O Grupo de Trabalho do Senado sobre o caso do Banco Master aprovou nesta terça-feira (10) convites para ouvir o diretor-geral da Polícia Federal, Andrei Rodrigues, e o presidente do Banco Central, Gabriel Galípolo.
As datas das audiências ainda não foram definidas. O colegiado também aprovou pedidos de informações ao Banco Central, TCU (Tribunal de Contas da União), Ministério da Fazenda, CVM (Comissão de Valores Mobiliários), PF e BRB (Banco de Brasília).
Para esta quarta-feira (11), o grupo tem previstas visitas ao presidente do STF (Supremo Tribunal Federal), ministro Edson Fachin, e a Andrei Rodrigues. O grupo já se reuniu com Galípolo e demais diretores do BC na semana passada.

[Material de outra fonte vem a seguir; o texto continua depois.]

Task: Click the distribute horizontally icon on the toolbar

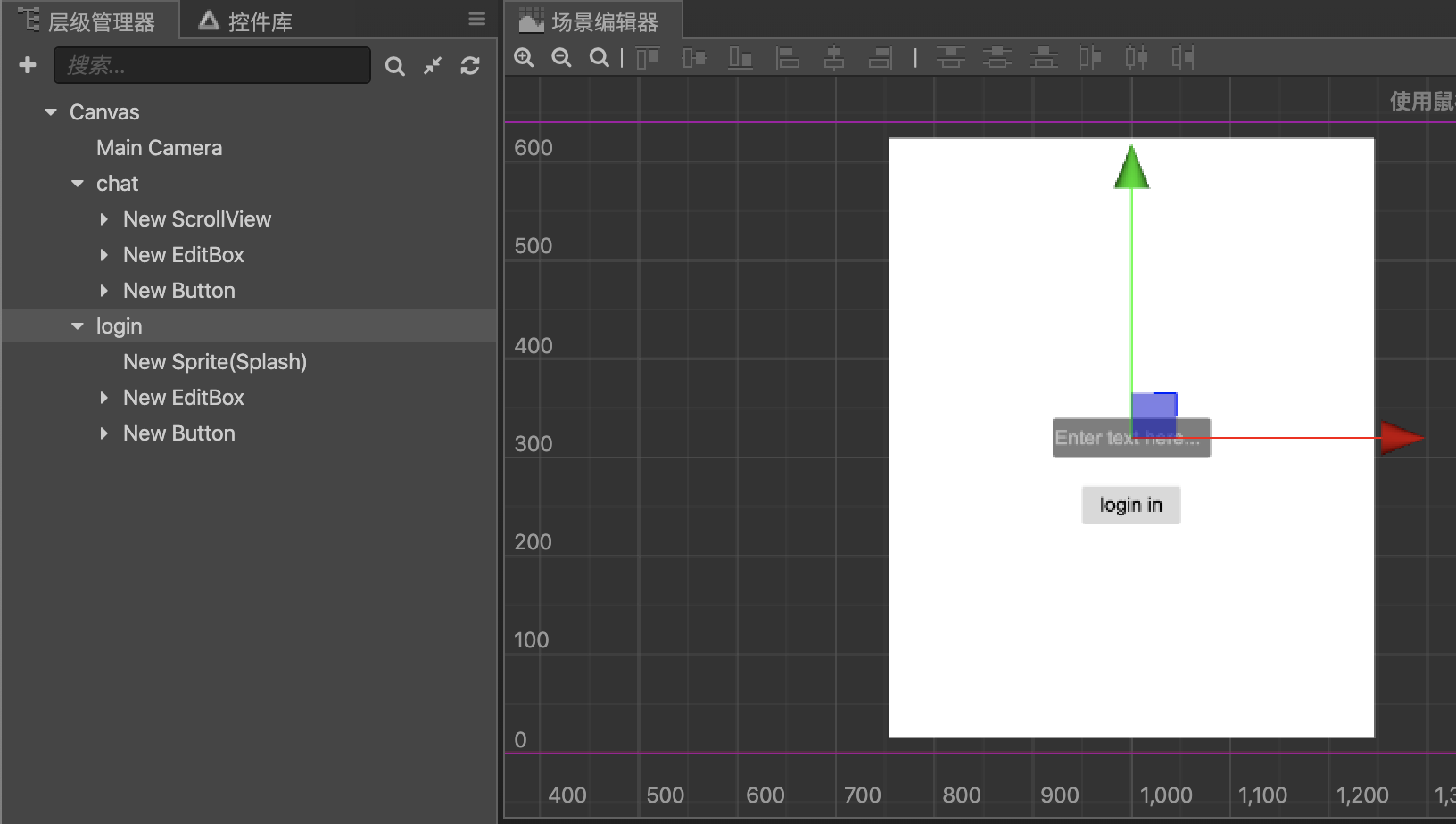Action: coord(1138,57)
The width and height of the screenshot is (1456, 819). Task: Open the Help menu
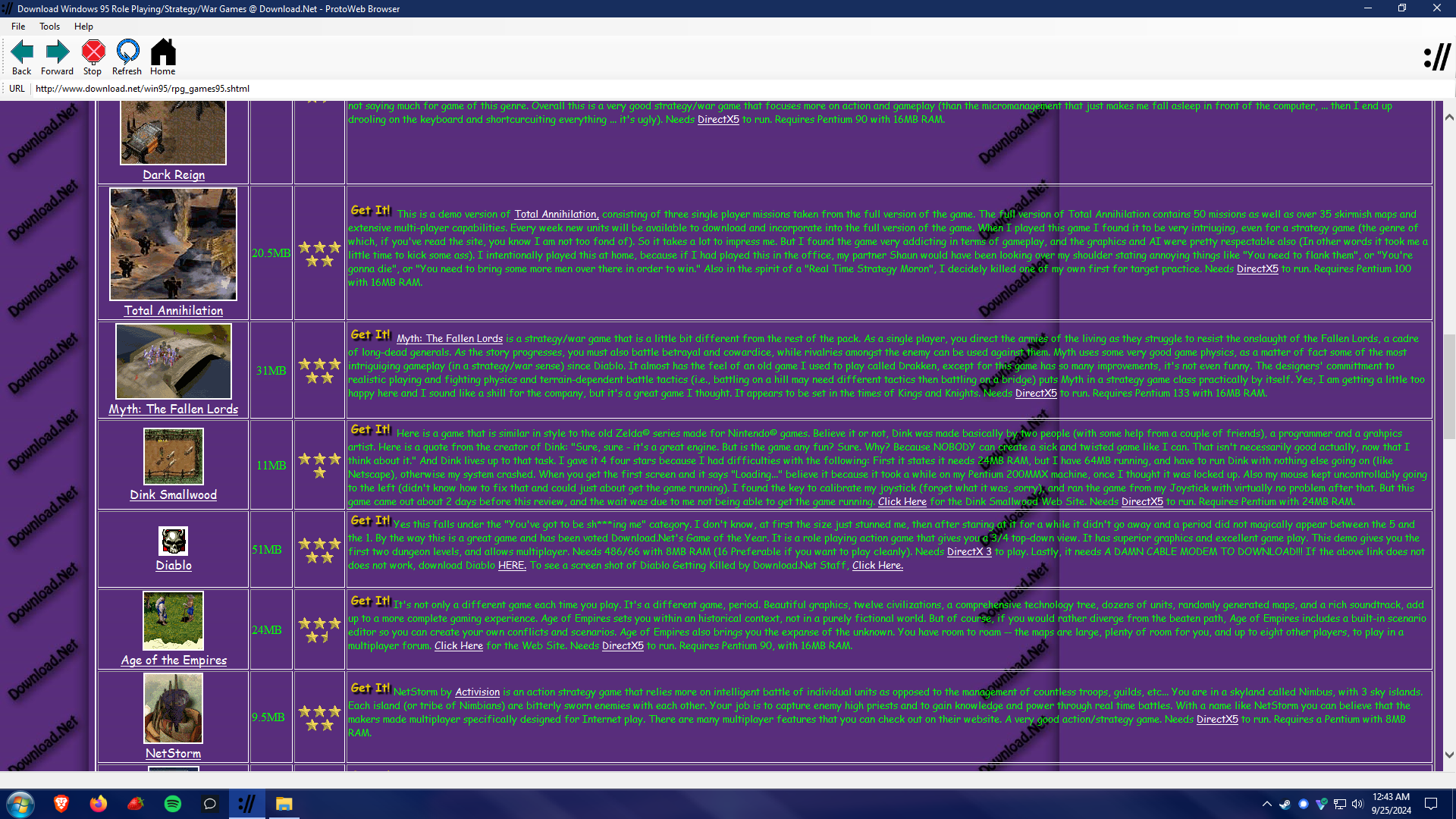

Após a reunião do grupo, o senador Renan Calheiros (MDB-AL), coordenador do colegiado, disse a jornalistas que também houve acordo para convidar Daniel Vorcaro, dono do Master, e Augusto Lima, conhecido como “Guga Lima”, ex-sócio de Vorcaro. Até a última atualização desta reportagem, o sistema do Senado não havia sido atualizada com essas informações.
"Nós hoje aprovamos vários requerimentos, inclusive para os proprietários do Master", disse o senador. O aval acordado, segundo ele, também inclui a possibilidade de convites ao presidente do TCU, Vital do Rêgo Filho, ao presidente interino da CVM, Otto Lobo, e ao ex-presidente do BRB Paulo Henrique Costa.
Na reunião anterior, o colegiado debateu o plano de trabalho proposto por Renan Calheiros. O cronograma prevê a realização de audiências públicas para debater, entre outros temas, o processo de liquidação extrajudicial do Banco Master, a atuação do FGC (Fundo Garantidor de Créditos) e a necessidade de aperfeiçoamentos na fiscalização do sistema financeiro.
O grupo foi criado no âmbito da CAE (Comissão de Assuntos Econômicos) e, segundo Renan, além de ouvir autoridades e requerer informações, deve propor novos mecanismos de fiscalização do sistema financeiro. O colegiado tem avançado no tema enquanto congressistas pressionam, sem sucesso, pela criação de uma comissão de inquérito sobre o Master.
Em novembro, o Banco Central decretou a liquidação extrajudicial do Banco Master, após investigações da Polícia Federal envolvendo emissões de títulos e suspeitas na gestão da instituição com fraude estimada em mais de R$ 12 bilhões.
Na última semana, o ministro Dias Toffoli, do STF, retirou o sigilo dos depoimentos de Vorcaro, prestados no dia 30 de dezembro. Ele reconheceu, no depoimento, que o Master enfrentava uma crise de liquidez e negou ter tido "facilitação política" para viabilizar os negócios da sua instituição junto ao BRB.